Every year at the end of the World Series, there in inevitably a group of veterans who put in many many years and finally won their first ring. Those are always touching moments.
And every year there is a kid who just got called up from the minor leagues who picked up a ring and never have to wonder if they will ever win one during their career. Players like Derek Jeter, Buster Posey, Dustin Pedroia and Cal Ripken for that matter won a ring early and got weight off of their shoulders right off the bat.
Then you have someone like Claudell Washington who before he he could legally drink, checked off major accomplishments on the big league level and then played long enough to become a distinguished veteran. Born in LA, he was signed as an unsigned free agent out of Berkeley High School by the A’s in 1972.
The local kid tore up single AL ball in 1973. He was 19 years old in 1974 when he was assigned to Birmingham of AA. He batted .361 there with 11 homers and 33 stolen bases while posting an eye popping .976 OPS.
The A’s at the major league level were the two time defending World Champs, but they found room for 19 year old Washington on the big league roster. And unlike his unrelated namesake Herb Washington, whose role it was to be a pinch runner and never take the field or bat, CLAUDELL Washington could play. He appeared in 73 games and did not embarrass himself, batting .285 with a .702 OPS. He didn’t homer but he tripled 5 times.
That October, the 19 year old was in the post season. He started Game 2 of the ALCS and singled and scored against Baltimore’s Dave McNally.

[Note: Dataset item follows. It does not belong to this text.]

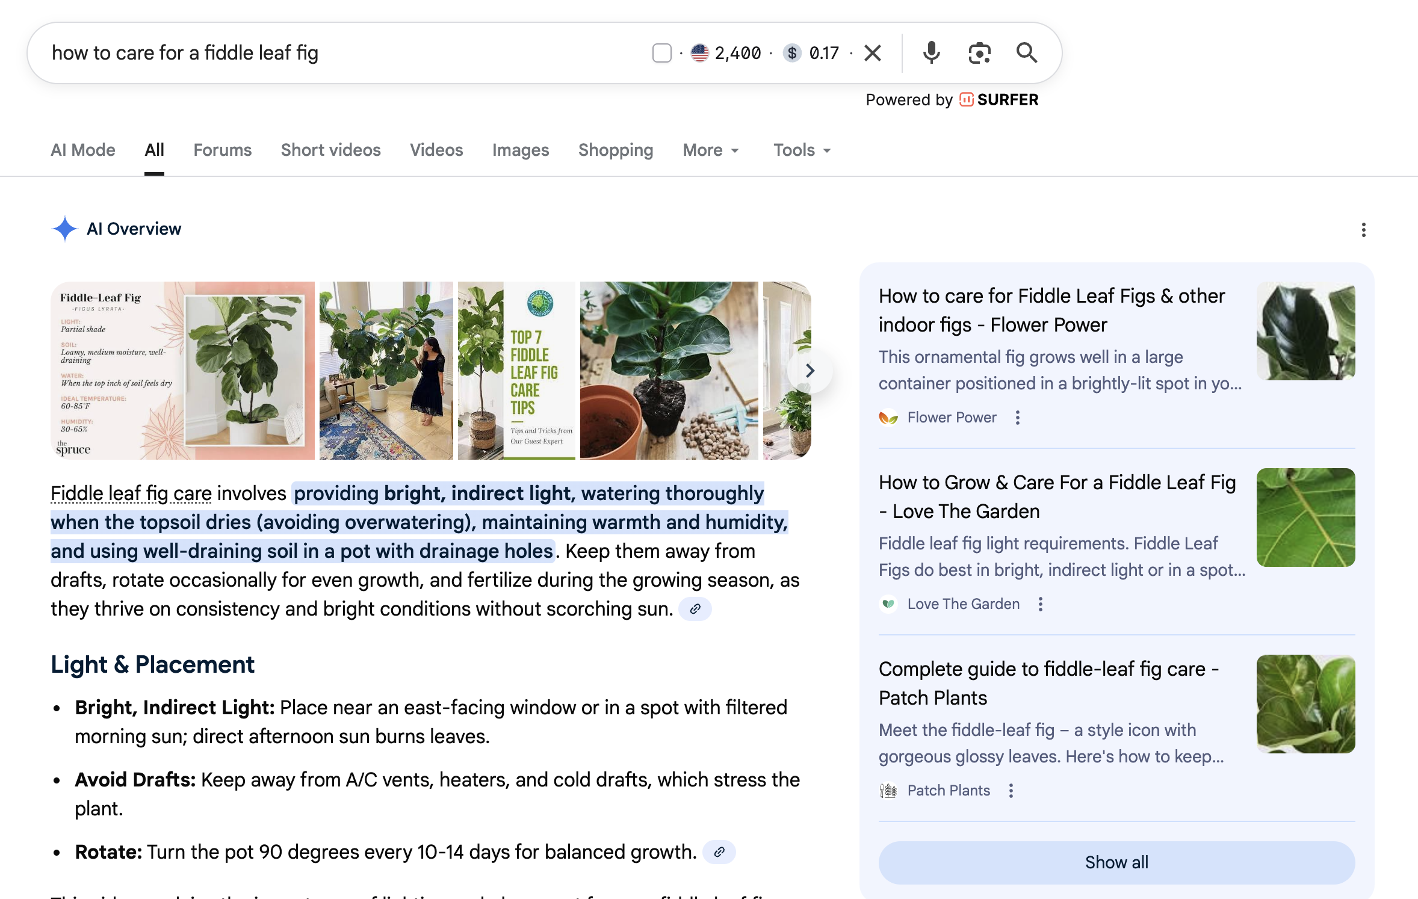Click the search magnifier icon
1418x899 pixels.
coord(1027,53)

He appeared in all 5 World Series games against the Los Angeles Dodgers. In game 4, he reached base 3 times and scored, helping the A’s win 5-2. He also got a hit in the Game 5 clincher.

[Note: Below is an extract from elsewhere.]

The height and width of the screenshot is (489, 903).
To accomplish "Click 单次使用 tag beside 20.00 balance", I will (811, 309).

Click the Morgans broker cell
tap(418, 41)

By 19 years old, he was a World Series champion.
In 1975, the 20 year old batted .308, stole 40 bases, hit 10 homers and was named to the All Star team.

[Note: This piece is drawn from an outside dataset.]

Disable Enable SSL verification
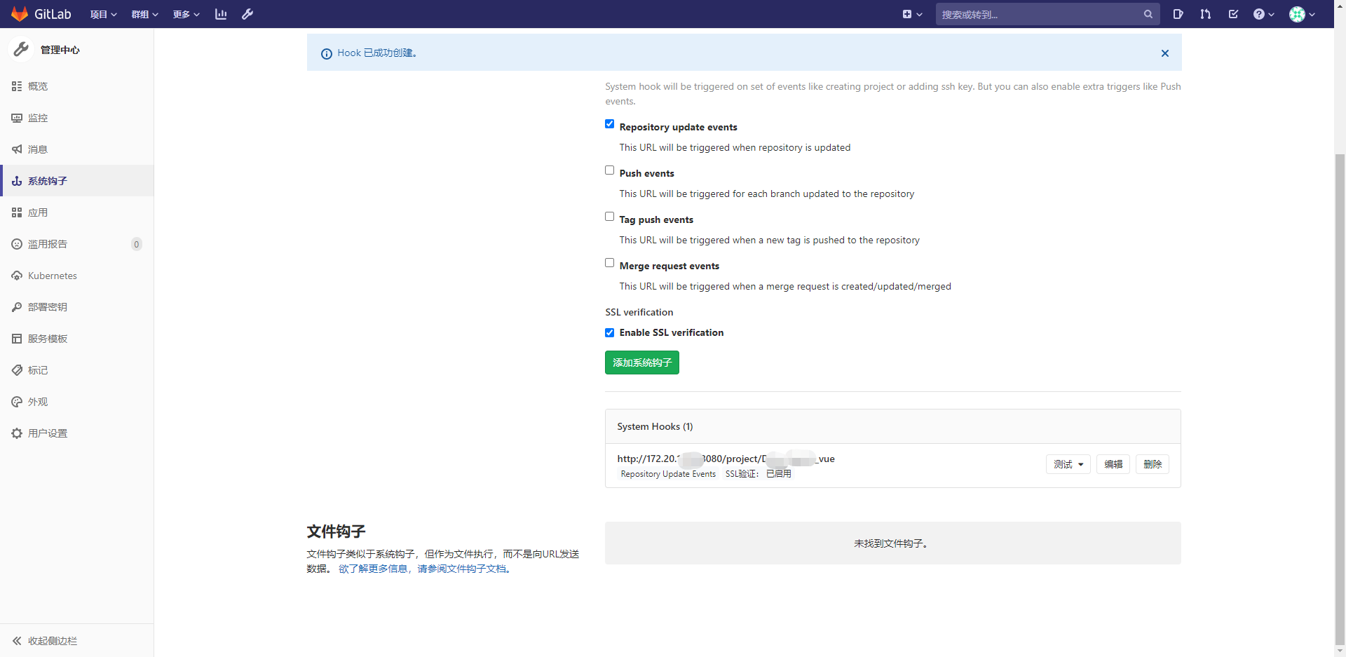This screenshot has height=657, width=1346. click(x=609, y=332)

His new teammate that year was future Hall of Famer Billy Williams. He was 37 years old and had played 16 years without one single post season game to his name. I always wondered what he thought of Washington checking World Series winner off his to do list before his 20th birthday.
The A’s won the Division again that year but were swept by Boston.
Washington would play 15 more seasons (17 in all) and bounce from team to team. He had some incredible highs, such as being a major part of the 1982 Braves playoff run and being named to his second All Star team. He had some lows, like being named in the Pittsburgh drug trials (which almost seem quaint now.)
By the time he was a New York Yankee in 1988, he was a 33 year old distinguished veteran, being a reliable performer in centerfield between Hall of Famers Rickey Henderson and Dave Winfield.
With the Yankees clinging to a thin hope for the AL East on September 9, 1988, Washington hit a walk off homer in the 9th against the Tigers to win the game. Two days later, he hit a walk off shot in the 18th inning. He became a Yankee fan favorite with those heroics.
Between 1989 and 1990 he went back and forth between the Yankees and the Angels before calling it quits.
Washington played with many Hall of Famers and did so over three decades and accomplished a lot in his 17 year career. But the hard stuff? He got that out of the way early.